**PROMPT:** Your copy of the entries below should hold exactly the lines from the one containing "Task: Click eraser" to the one containing "Given: Click the OHLC", inclusive, and no pictures.

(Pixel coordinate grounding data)
• • • • • • •

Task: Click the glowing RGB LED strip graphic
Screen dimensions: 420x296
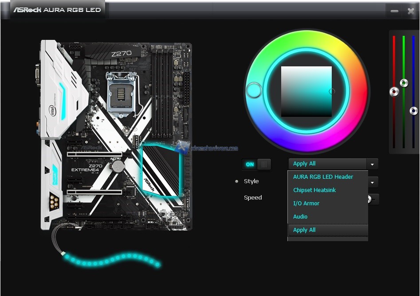Action: (x=111, y=260)
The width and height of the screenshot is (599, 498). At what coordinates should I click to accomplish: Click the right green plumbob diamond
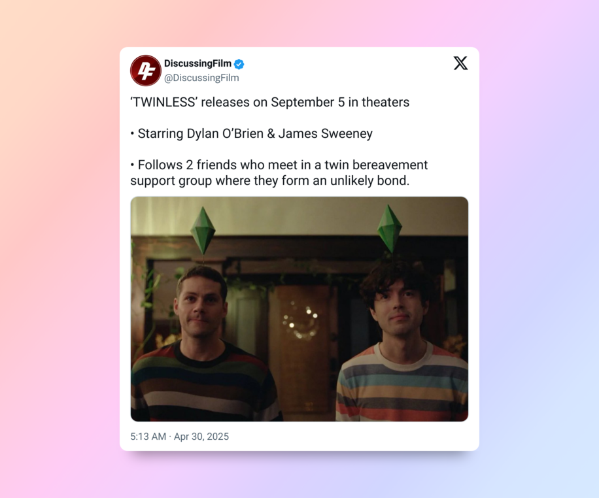point(389,229)
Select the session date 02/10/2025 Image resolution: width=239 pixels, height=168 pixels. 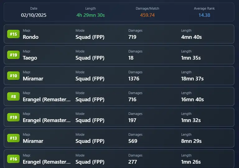pos(34,15)
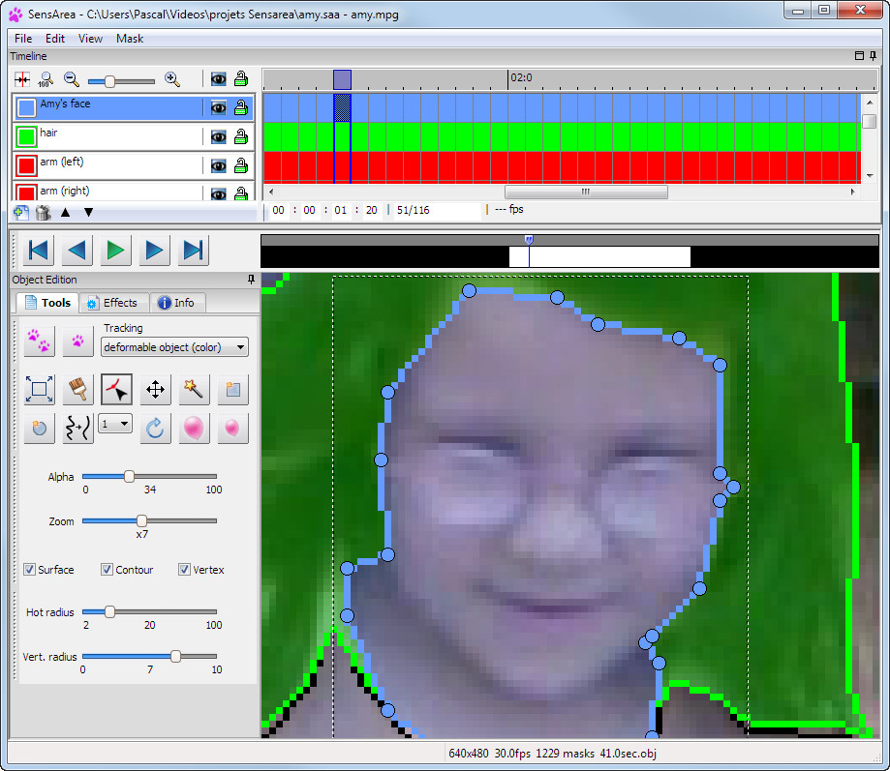Click the trash can delete layer icon

click(43, 212)
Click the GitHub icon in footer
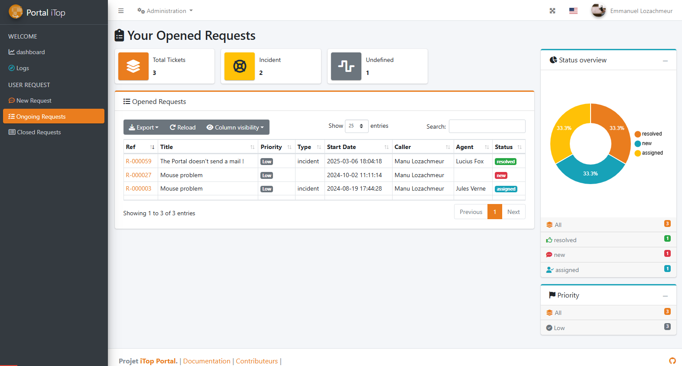The height and width of the screenshot is (366, 682). click(x=672, y=361)
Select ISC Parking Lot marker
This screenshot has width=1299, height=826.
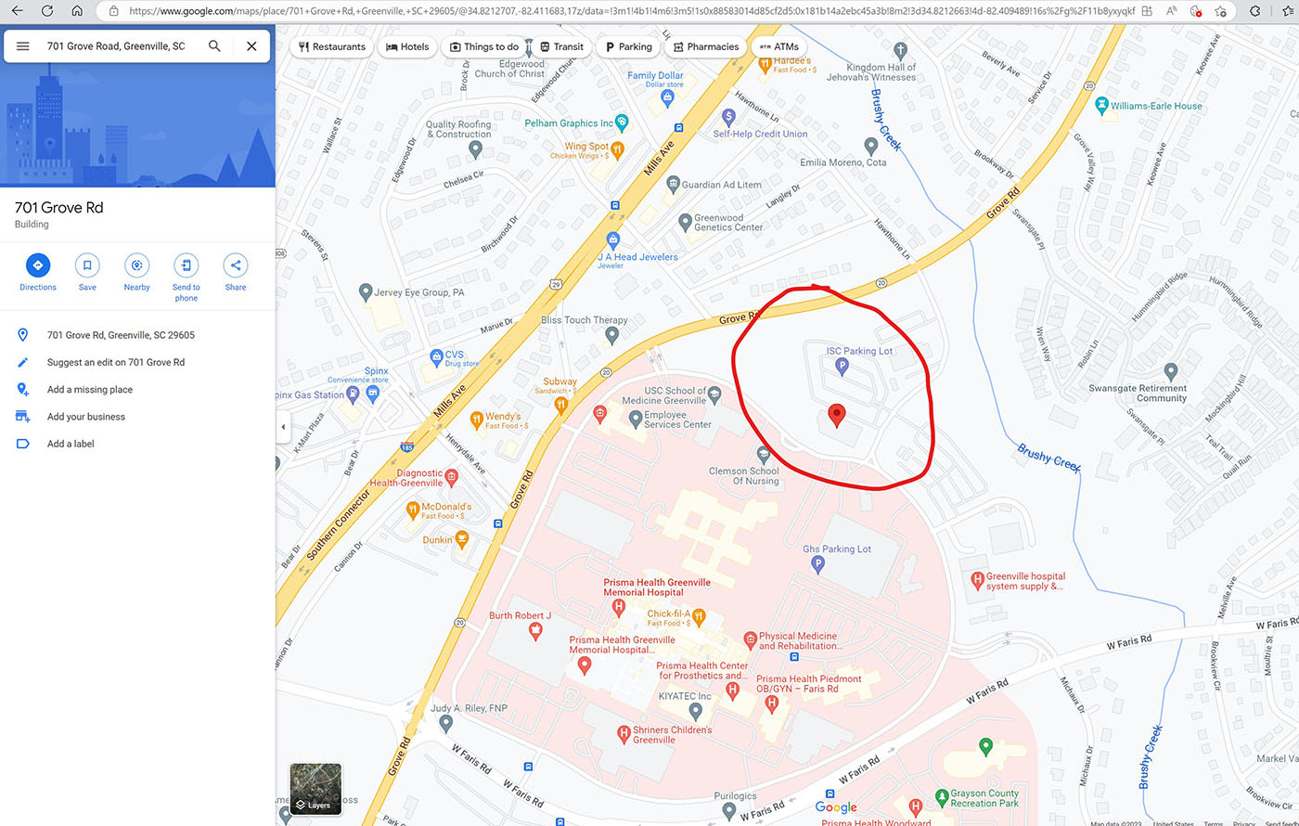[x=842, y=367]
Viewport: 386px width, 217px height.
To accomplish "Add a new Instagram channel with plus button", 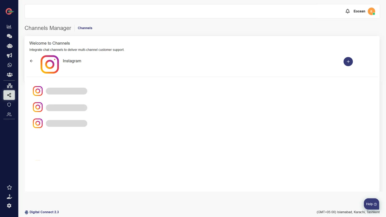I will [348, 62].
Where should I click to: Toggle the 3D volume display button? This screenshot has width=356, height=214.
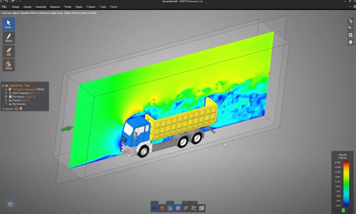(170, 208)
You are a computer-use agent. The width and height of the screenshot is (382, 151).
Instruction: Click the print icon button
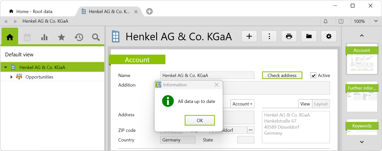pos(289,36)
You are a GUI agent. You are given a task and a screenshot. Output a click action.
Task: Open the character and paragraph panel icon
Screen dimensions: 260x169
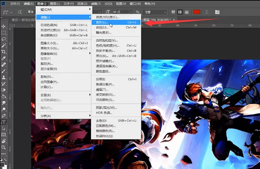pos(217,12)
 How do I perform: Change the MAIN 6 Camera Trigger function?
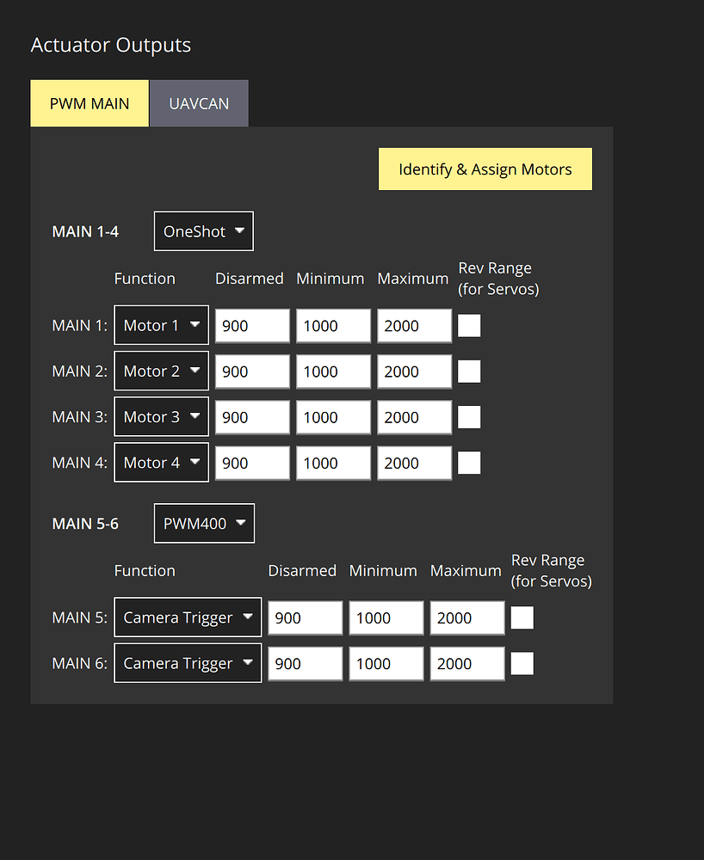(x=187, y=662)
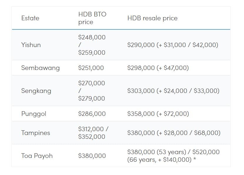This screenshot has width=244, height=175.
Task: Select the Punggol estate cell
Action: 34,114
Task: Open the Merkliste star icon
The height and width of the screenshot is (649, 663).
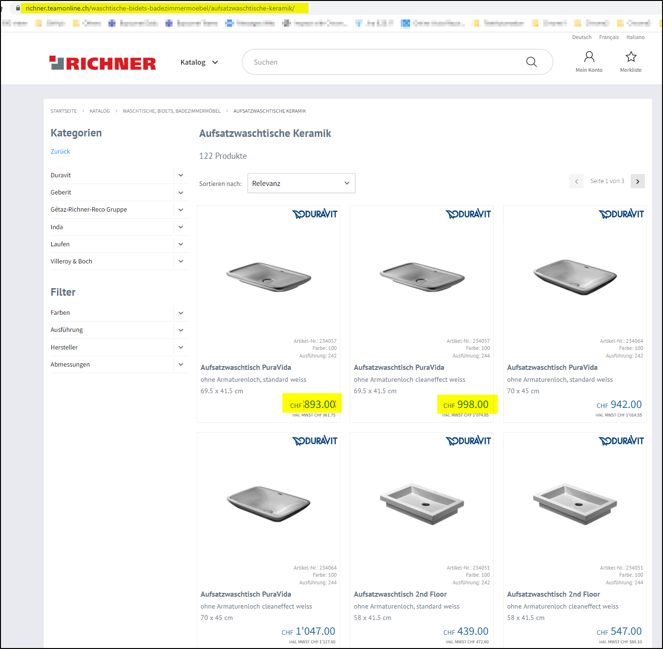Action: (x=631, y=57)
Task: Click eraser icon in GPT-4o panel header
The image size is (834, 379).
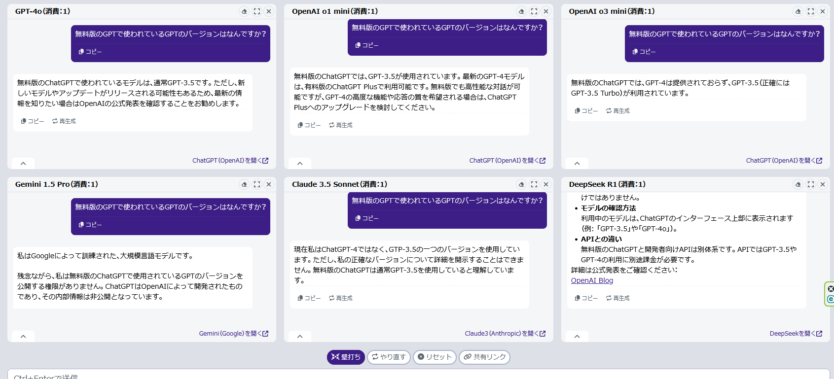Action: [x=244, y=11]
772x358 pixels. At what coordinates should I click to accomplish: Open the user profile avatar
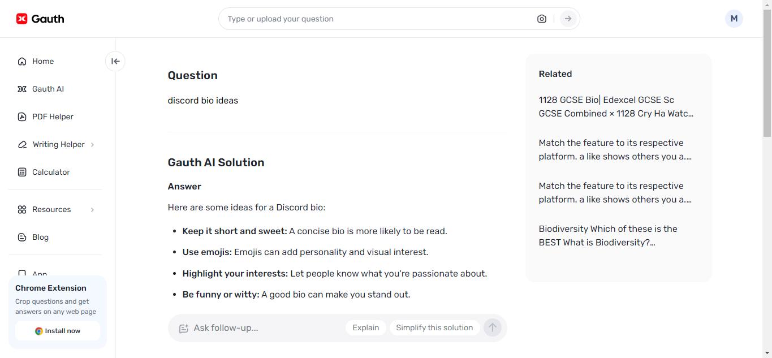pyautogui.click(x=734, y=19)
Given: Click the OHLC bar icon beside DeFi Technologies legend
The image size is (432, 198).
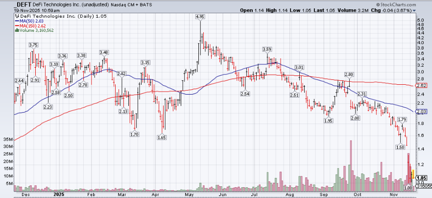Looking at the screenshot, I should pos(17,16).
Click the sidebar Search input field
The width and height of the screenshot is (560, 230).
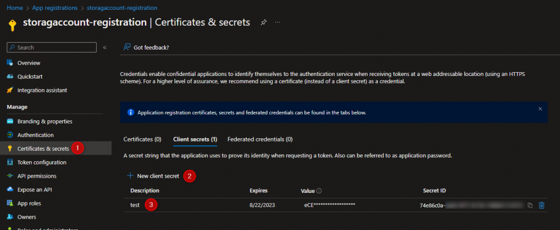(x=55, y=48)
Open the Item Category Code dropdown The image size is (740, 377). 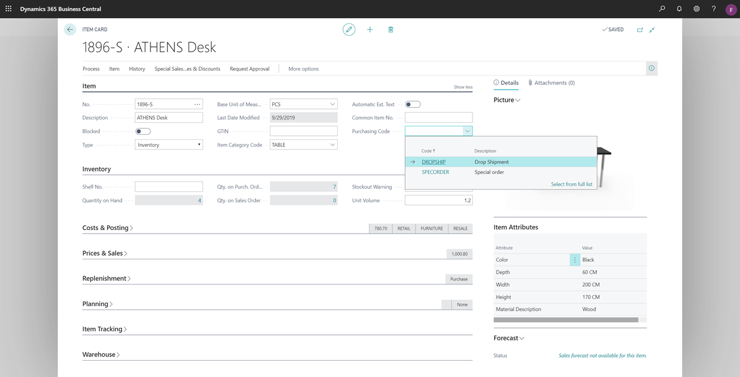pyautogui.click(x=333, y=145)
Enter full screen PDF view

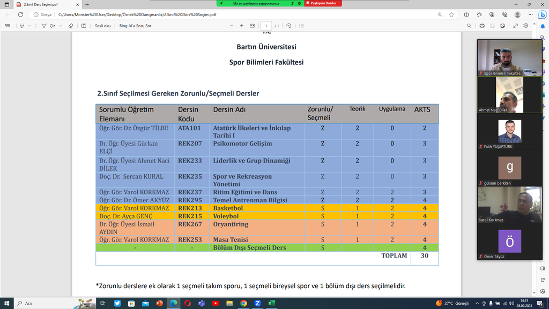[515, 26]
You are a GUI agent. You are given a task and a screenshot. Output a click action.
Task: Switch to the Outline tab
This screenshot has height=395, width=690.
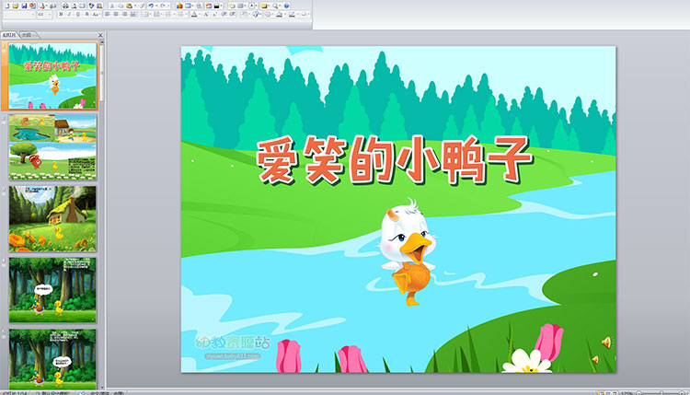tap(27, 35)
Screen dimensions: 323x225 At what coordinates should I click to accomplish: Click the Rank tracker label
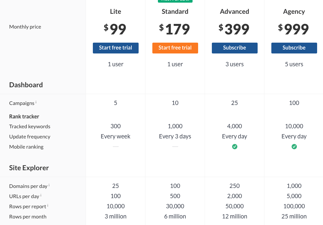[24, 116]
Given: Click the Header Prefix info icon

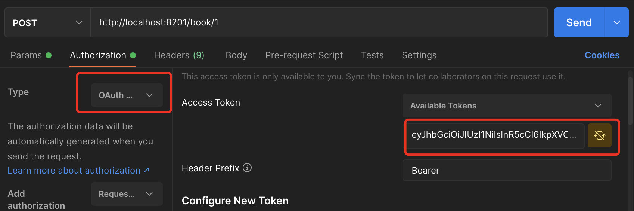Looking at the screenshot, I should tap(247, 168).
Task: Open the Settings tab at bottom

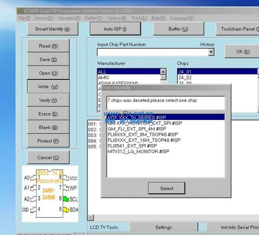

• • • • • • •

**SOLUTION BELOW:**
Task: Click eraser icon in GPT-4o panel header
The image size is (834, 379).
Action: [x=244, y=11]
772x358 pixels. At what coordinates should I click to accomplish: Open the user profile avatar
pyautogui.click(x=734, y=19)
Given: Click the OHLC bar icon beside DeFi Technologies legend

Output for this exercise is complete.